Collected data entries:
━━━━━━━━━━━━━━━━━━━━

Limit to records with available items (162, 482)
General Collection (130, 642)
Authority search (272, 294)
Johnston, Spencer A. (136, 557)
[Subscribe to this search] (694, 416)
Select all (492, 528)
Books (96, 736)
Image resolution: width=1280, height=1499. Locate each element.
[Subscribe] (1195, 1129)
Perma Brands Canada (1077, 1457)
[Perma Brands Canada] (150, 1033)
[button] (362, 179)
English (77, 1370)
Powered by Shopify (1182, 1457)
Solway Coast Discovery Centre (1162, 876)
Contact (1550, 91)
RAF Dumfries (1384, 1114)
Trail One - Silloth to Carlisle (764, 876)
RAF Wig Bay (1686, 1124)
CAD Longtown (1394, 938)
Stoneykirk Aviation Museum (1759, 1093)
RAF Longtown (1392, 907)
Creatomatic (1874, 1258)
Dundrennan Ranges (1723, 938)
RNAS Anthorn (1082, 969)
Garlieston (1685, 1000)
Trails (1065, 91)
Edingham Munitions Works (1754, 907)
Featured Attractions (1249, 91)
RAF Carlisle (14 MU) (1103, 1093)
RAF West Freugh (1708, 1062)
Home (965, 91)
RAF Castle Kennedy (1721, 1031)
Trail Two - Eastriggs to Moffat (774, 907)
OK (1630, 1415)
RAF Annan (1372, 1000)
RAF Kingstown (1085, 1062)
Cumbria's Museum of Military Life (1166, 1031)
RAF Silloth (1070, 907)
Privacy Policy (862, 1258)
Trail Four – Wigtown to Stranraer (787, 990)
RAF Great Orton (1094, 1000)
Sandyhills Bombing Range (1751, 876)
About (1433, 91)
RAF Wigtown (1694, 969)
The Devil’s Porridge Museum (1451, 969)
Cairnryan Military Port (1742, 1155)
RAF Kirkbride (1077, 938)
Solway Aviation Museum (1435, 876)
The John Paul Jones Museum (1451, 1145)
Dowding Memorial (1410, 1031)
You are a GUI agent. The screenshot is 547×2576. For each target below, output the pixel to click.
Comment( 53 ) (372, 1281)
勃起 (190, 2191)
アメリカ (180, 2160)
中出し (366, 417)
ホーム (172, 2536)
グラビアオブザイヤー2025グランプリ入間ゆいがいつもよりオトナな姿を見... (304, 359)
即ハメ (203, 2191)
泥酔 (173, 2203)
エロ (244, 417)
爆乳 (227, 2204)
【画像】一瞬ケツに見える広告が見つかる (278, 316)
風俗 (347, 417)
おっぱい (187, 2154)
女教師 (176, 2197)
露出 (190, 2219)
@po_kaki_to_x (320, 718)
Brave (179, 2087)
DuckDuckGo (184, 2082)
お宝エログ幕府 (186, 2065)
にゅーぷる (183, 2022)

━━━━━━━━━━━━━━━━━━━━

* **About this exercise**: Return, line for line and unchanged, the data from its first line through the line containing "RAF Wig Bay (1686, 1124)".

* **Answer to the problem**:
Limit to records with available items (162, 482)
General Collection (130, 642)
Authority search (272, 294)
Johnston, Spencer A. (136, 557)
[Subscribe to this search] (694, 416)
Select all (492, 528)
Books (96, 736)
Image resolution: width=1280, height=1499. Locate each element.
[Subscribe] (1195, 1129)
Perma Brands Canada (1077, 1457)
[Perma Brands Canada] (150, 1033)
[button] (362, 179)
English (77, 1370)
Powered by Shopify (1182, 1457)
Solway Coast Discovery Centre (1162, 876)
Contact (1550, 91)
RAF Dumfries (1384, 1114)
Trail One - Silloth to Carlisle (764, 876)
RAF Wig Bay (1686, 1124)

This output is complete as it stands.